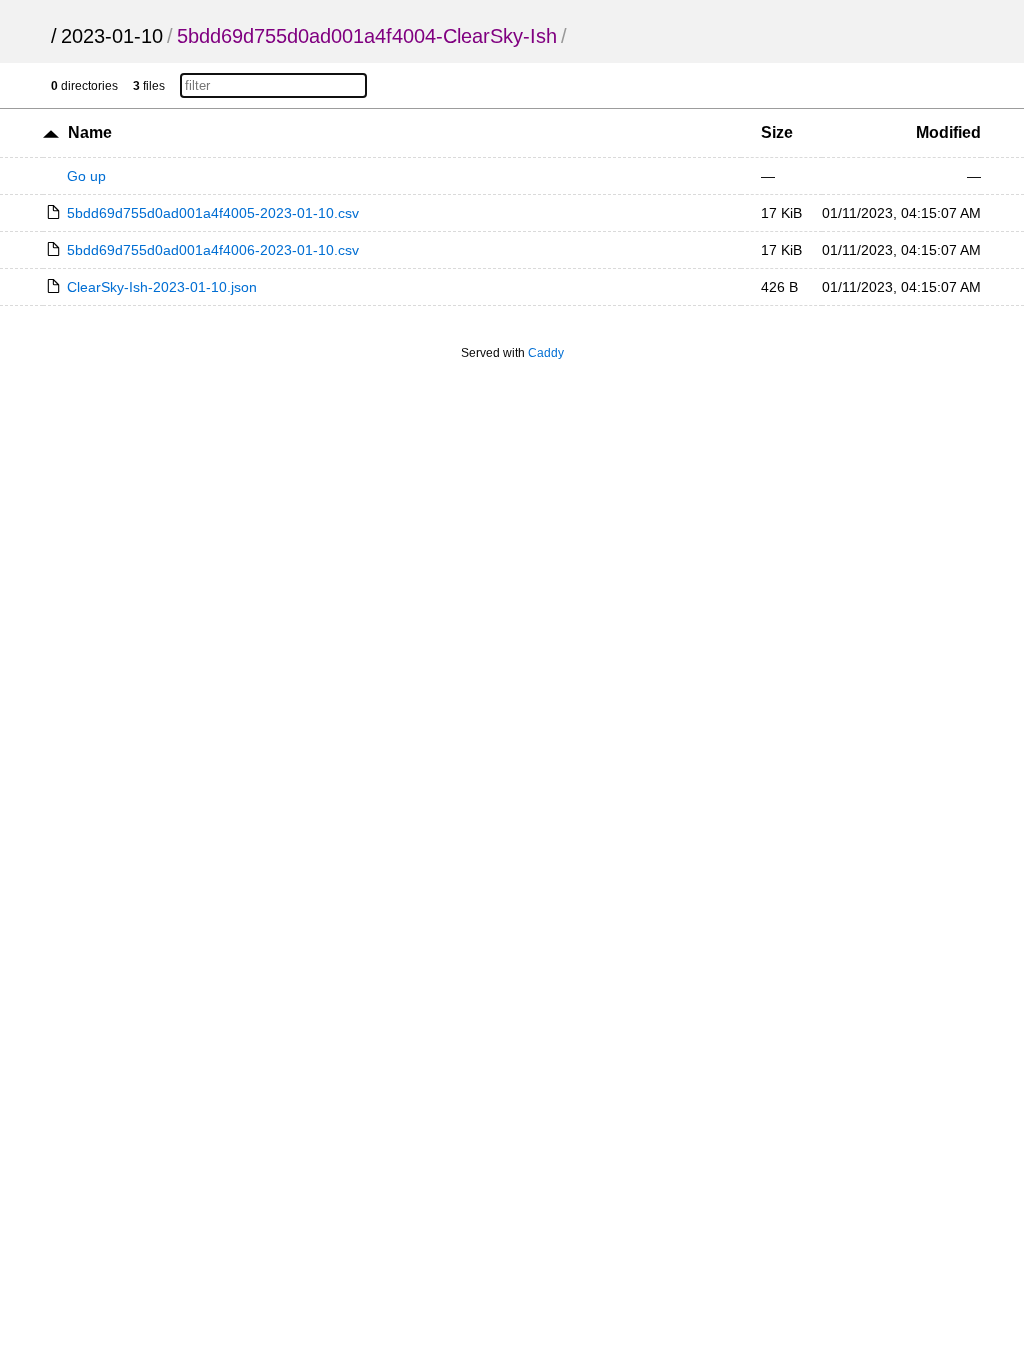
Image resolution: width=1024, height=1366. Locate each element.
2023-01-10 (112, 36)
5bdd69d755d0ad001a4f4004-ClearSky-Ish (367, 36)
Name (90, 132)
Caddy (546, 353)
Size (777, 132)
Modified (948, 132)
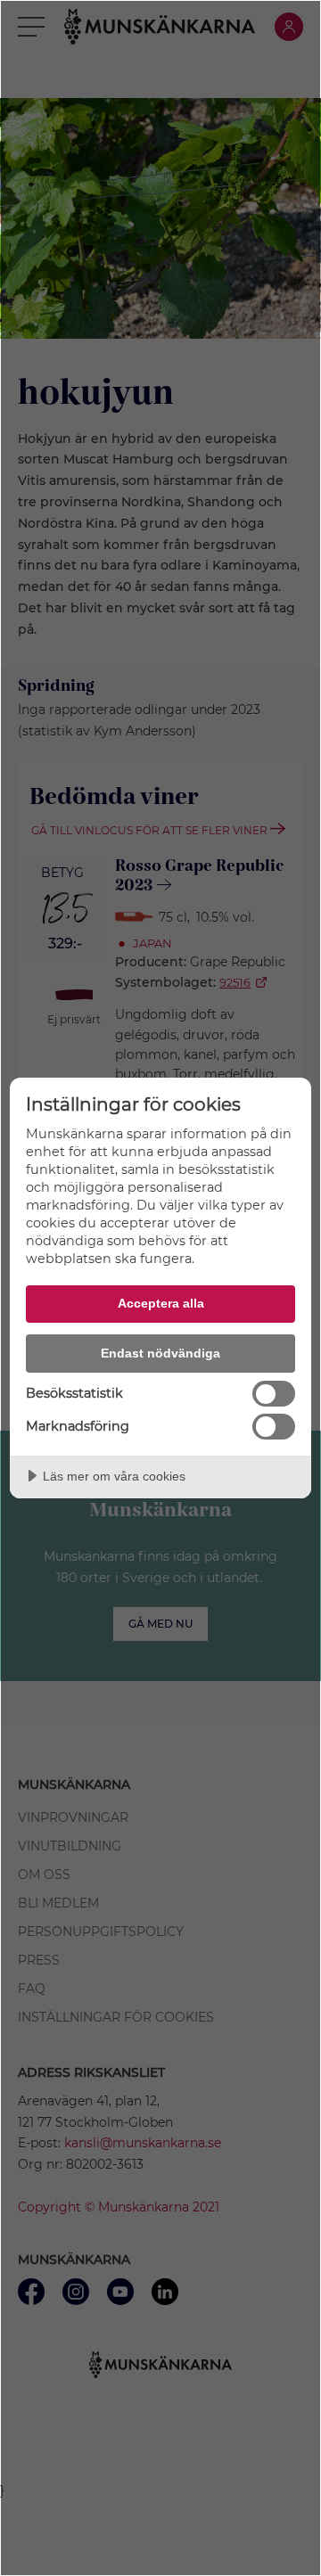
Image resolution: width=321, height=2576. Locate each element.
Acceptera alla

--

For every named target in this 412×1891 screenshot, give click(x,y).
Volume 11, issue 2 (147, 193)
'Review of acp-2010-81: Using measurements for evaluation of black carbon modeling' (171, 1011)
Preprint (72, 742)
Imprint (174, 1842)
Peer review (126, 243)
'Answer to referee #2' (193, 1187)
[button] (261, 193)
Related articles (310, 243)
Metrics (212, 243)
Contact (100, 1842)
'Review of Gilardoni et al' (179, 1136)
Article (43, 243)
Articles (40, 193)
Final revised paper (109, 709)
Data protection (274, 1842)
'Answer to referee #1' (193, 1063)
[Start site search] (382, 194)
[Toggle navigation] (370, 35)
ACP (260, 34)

---

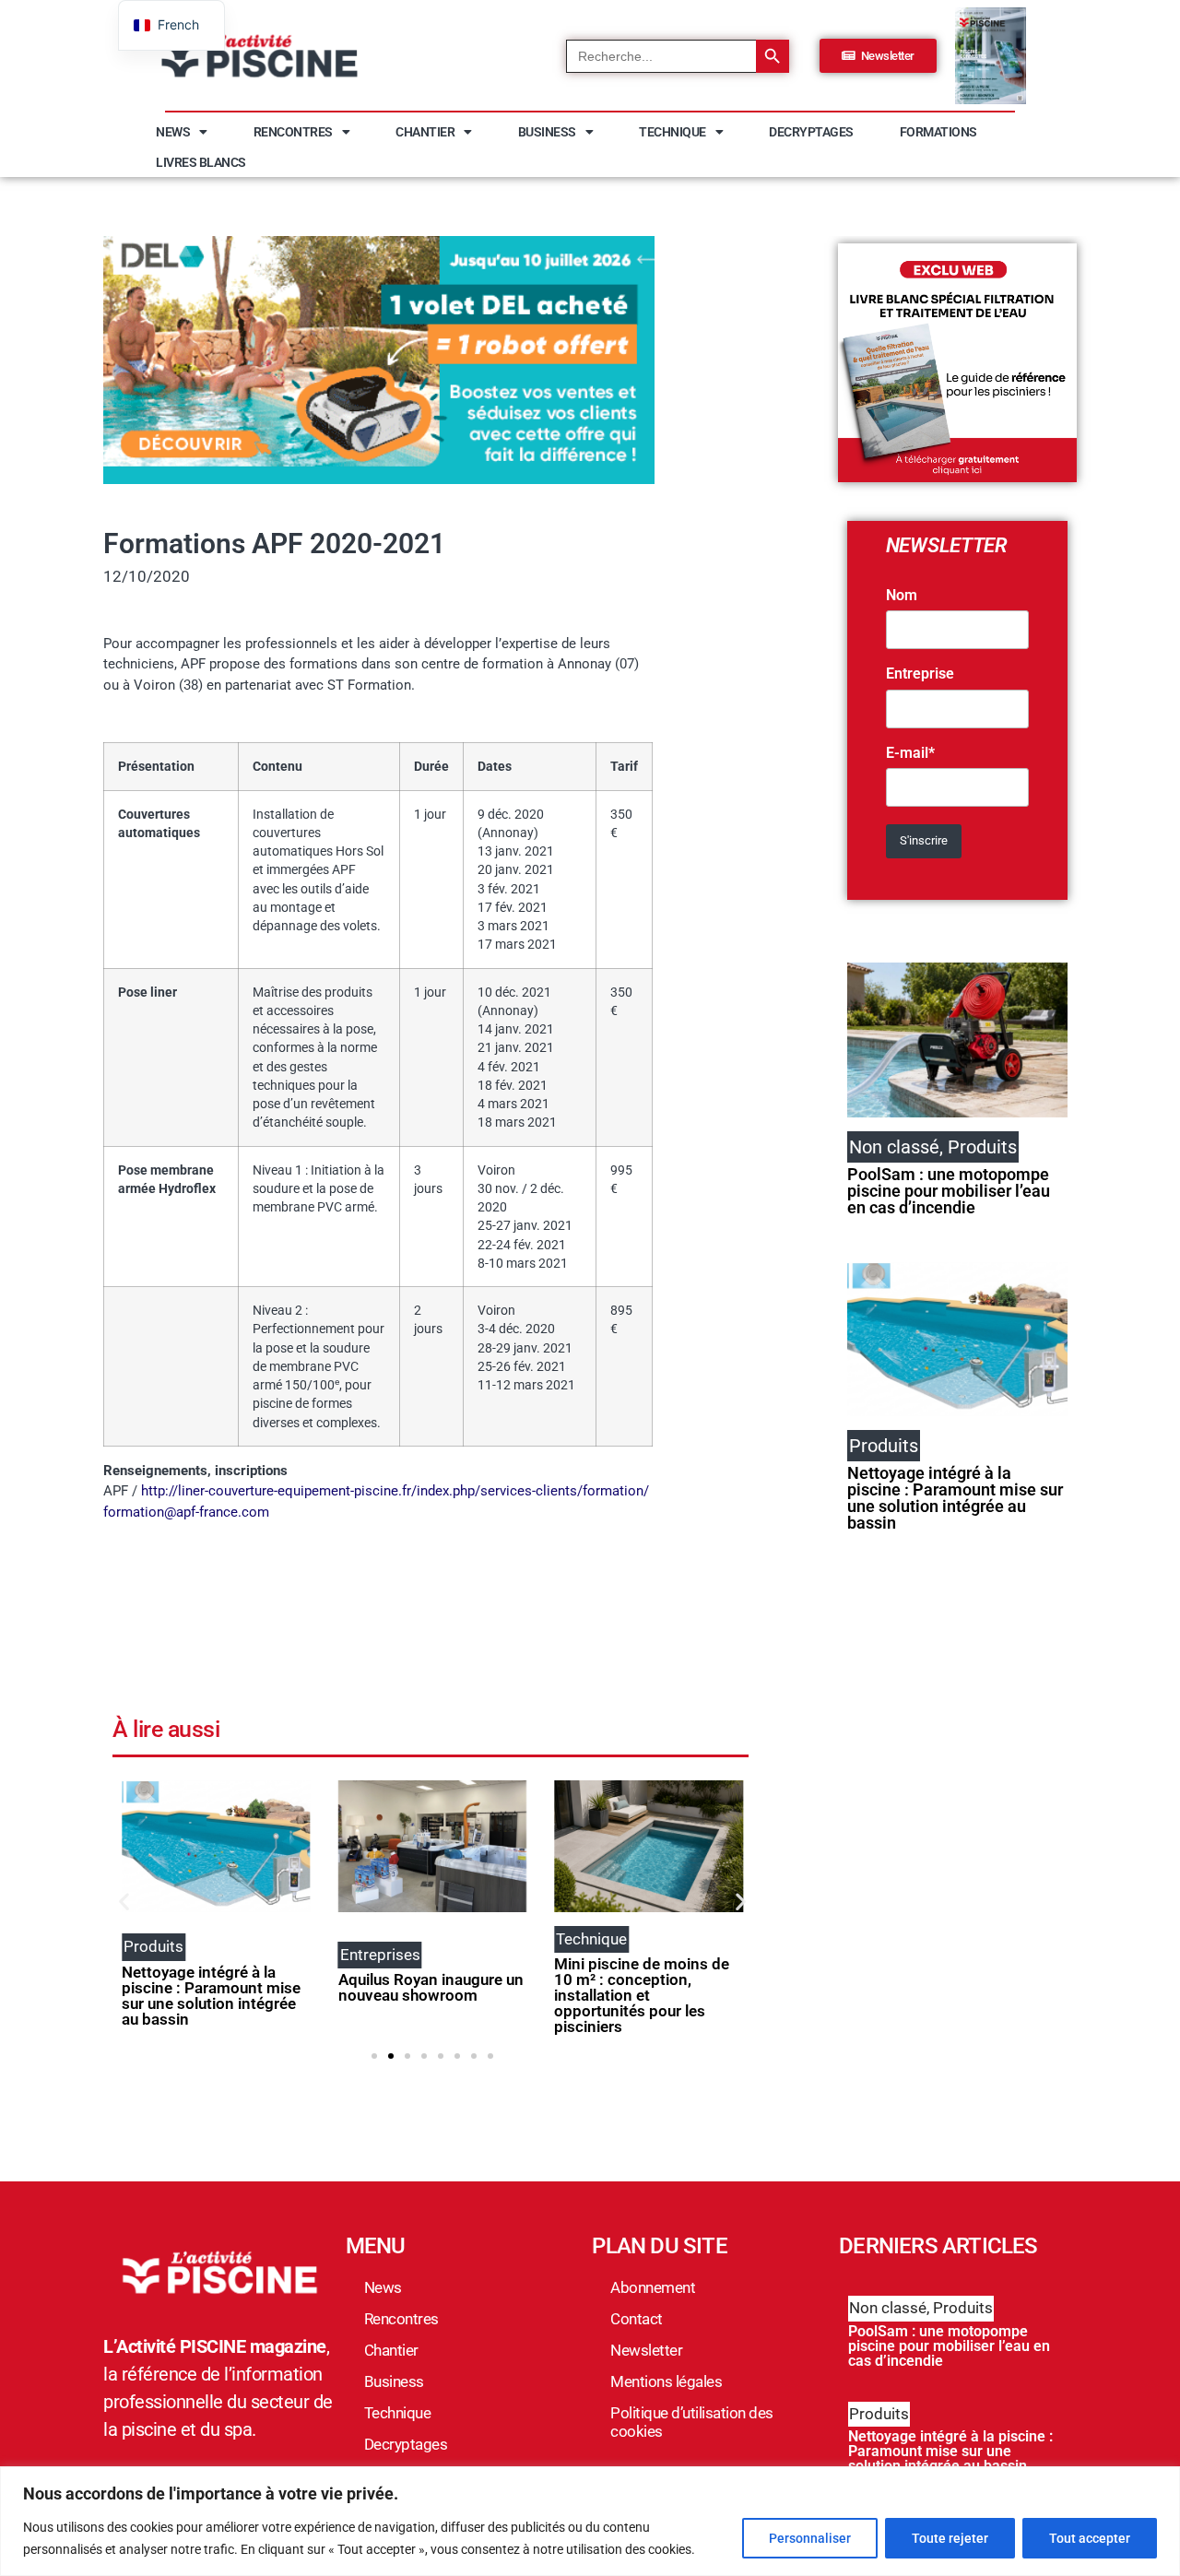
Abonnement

▸ **WORK REQUEST**
Look above for the line with "Image resolution: width=1024, height=1366." and the line with "Acceptera alla". Copy them and every line between, exactly, but no pictures.

▸ **SOLUTION BELOW**
Image resolution: width=1024, height=1366. Locate each element.
2023-01-10 (112, 36)
5bdd69d755d0ad001a4f4004-ClearSky-Ish (367, 36)
Name (90, 132)
Caddy (546, 353)
Size (777, 132)
Modified (948, 132)
Image resolution: width=321, height=2576. Locate each element.
Acceptera alla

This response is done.